Summit is a small unincorporated community more frequently referred to by locals as the Loma Prieta Community, located partially in Santa Clara County, but predominantly in Santa Cruz County, California, United States, in the ranges of the Santa Cruz Mountains. It lies at the summit along Highway 17 from which it derives its name. Home to a series of abandoned railroad towns and tunnels from the South Pacific Coast Railroad which operated until the 1940s, public transportation by bus is also no longer available from the Summit Road area. VTA bus route 76 has been cancelled since June 2010, and the Highway 17 Express only stops in Scotts Valley. It is one of the few places in the San Francisco Bay Area to receive snowfall and the mountain pass which links the Silicon Valley and Monterey Bay is closed at this spot when snowfall is too heavy. The next town to the south is Scotts Valley and to the north Redwood Estates. The area serves as a rest stop with food for people traveling across the mountains.

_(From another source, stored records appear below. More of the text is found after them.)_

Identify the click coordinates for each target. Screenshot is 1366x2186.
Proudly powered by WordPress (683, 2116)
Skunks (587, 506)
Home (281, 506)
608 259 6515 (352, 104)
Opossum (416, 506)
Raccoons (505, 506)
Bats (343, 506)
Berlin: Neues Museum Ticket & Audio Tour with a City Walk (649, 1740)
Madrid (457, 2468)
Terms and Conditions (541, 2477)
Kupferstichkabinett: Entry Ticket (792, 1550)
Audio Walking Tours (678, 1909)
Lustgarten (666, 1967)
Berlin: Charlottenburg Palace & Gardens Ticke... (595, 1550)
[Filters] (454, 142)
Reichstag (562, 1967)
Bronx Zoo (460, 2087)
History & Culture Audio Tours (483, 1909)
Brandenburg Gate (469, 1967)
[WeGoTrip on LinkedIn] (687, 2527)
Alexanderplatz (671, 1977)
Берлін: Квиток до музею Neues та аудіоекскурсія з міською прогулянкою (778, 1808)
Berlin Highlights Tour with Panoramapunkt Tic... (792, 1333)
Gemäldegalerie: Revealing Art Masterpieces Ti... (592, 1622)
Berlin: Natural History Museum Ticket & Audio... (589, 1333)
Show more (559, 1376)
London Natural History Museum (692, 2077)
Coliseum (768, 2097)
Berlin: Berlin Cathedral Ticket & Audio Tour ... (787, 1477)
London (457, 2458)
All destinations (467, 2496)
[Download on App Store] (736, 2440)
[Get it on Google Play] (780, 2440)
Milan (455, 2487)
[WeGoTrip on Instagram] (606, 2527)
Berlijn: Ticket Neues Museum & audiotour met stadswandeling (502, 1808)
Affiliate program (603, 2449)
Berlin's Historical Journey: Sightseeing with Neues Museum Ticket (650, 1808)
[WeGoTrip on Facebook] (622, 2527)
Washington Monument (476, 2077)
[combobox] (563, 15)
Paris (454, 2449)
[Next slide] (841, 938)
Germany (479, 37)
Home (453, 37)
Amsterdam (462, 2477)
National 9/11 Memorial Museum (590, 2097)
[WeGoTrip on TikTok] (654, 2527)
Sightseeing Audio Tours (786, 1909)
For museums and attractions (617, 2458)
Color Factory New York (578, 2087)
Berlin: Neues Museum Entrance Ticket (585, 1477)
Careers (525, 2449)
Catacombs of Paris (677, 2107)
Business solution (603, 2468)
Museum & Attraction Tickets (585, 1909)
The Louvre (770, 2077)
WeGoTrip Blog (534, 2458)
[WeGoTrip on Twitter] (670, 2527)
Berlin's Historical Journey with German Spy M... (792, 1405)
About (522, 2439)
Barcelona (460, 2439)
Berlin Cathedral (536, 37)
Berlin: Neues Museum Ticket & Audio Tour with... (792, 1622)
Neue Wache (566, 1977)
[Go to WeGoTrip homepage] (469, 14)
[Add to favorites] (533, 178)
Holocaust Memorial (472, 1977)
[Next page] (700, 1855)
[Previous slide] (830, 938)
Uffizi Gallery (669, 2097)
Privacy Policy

Before 1906, there were lakes in the area around Summit that locals used for recreation and fishing, but these lakes dried up after the 1906 San Francisco Earthquake diverted their sources. The original road between Santa Cruz and Santa Clara counties passed somewhat east of the current site of Summit, which came into being when California State Route 17 was constructed in the 1930s. Several businesses can be found in Summit today, most of them dating from the 1950s.

Summit straddles the county line with Santa Clara County and is south of the unincorporated area of Lexington Hills with which it shares a zip code. The ZIP Code is 95033 and the community is served by area code 408.